** PROBLEM TO SOLVE **
What is needed is the complete listing, repeated exactly.

** EXTRACTED ENTRIES **
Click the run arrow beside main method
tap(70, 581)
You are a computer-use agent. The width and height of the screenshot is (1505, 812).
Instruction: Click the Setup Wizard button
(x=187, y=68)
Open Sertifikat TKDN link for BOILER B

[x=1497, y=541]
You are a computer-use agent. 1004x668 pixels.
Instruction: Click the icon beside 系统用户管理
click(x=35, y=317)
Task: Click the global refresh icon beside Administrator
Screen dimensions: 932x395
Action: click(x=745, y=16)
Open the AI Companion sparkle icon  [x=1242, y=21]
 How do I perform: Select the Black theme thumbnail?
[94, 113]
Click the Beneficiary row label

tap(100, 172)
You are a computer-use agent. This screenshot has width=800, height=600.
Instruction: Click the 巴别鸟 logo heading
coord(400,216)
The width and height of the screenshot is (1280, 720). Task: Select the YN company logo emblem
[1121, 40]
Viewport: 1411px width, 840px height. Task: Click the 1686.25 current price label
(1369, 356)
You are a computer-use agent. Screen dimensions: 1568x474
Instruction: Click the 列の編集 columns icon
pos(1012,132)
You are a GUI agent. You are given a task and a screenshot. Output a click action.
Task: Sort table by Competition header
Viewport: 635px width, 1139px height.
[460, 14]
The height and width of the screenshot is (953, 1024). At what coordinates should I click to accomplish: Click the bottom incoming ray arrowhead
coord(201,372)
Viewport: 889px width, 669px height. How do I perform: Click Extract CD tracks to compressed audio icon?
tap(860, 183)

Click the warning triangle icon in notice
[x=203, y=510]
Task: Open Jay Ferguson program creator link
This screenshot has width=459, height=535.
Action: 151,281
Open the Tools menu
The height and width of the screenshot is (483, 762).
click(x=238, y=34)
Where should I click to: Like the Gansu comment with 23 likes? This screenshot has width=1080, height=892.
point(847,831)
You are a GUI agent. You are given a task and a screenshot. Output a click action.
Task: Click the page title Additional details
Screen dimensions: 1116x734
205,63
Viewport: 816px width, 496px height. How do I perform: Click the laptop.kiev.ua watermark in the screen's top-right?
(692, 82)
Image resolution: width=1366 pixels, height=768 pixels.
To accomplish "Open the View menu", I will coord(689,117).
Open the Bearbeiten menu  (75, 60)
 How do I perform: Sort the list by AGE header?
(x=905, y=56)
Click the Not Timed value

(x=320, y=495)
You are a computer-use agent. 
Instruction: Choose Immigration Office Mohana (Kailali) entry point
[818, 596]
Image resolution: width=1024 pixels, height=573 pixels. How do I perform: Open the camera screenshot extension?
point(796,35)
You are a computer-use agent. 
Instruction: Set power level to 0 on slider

** TASK ANSWER **
Click the run arrow beside main method
tap(70, 581)
You are a computer-use agent. The width and height of the screenshot is (1505, 812).
Instruction: Click the Setup Wizard button
(x=187, y=68)
Open Sertifikat TKDN link for BOILER B

[x=1497, y=541]
You are a computer-use agent. 1004x668 pixels.
Instruction: Click the icon beside 系统用户管理
click(x=35, y=317)
Task: Click the global refresh icon beside Administrator
Screen dimensions: 932x395
Action: click(x=745, y=16)
Open the AI Companion sparkle icon  [x=1242, y=21]
 How do I perform: Select the Black theme thumbnail?
[94, 113]
Click the Beneficiary row label

tap(100, 172)
You are a computer-use agent. This screenshot has width=800, height=600.
Instruction: Click the 巴别鸟 logo heading
coord(400,216)
The width and height of the screenshot is (1280, 720). Task: Select the YN company logo emblem
[1121, 40]
Viewport: 1411px width, 840px height. Task: Click the 1686.25 current price label
(1369, 356)
You are a computer-use agent. Screen dimensions: 1568x474
Instruction: Click the 列の編集 columns icon
pos(1012,132)
You are a GUI agent. You are given a task and a screenshot. Output a click action.
Task: Sort table by Competition header
Viewport: 635px width, 1139px height.
[460, 14]
The height and width of the screenshot is (953, 1024). At what coordinates should I click to accomplish: Click the bottom incoming ray arrowhead
coord(201,372)
Viewport: 889px width, 669px height. How do I perform: Click Extract CD tracks to compressed audio icon?
tap(860, 183)

Click the warning triangle icon in notice
[x=203, y=510]
Task: Open Jay Ferguson program creator link
This screenshot has width=459, height=535.
Action: 151,281
Open the Tools menu
The height and width of the screenshot is (483, 762).
click(x=238, y=34)
Where should I click to: Like the Gansu comment with 23 likes? This screenshot has width=1080, height=892.
point(847,831)
You are a GUI agent. You are given a task and a screenshot. Output a click action.
Task: Click the page title Additional details
Screen dimensions: 1116x734
205,63
Viewport: 816px width, 496px height. How do I perform: Click the laptop.kiev.ua watermark in the screen's top-right?
(692, 82)
Image resolution: width=1366 pixels, height=768 pixels.
To accomplish "Open the View menu", I will coord(689,117).
Open the Bearbeiten menu  (75, 60)
 How do I perform: Sort the list by AGE header?
(x=905, y=56)
Click the Not Timed value

(x=320, y=495)
You are a computer-use agent. 
Instruction: Choose Immigration Office Mohana (Kailali) entry point
[818, 596]
Image resolution: width=1024 pixels, height=573 pixels. How do I perform: Open the camera screenshot extension?
point(796,35)
You are a computer-use agent. 
Instruction: Set power level to 0 on slider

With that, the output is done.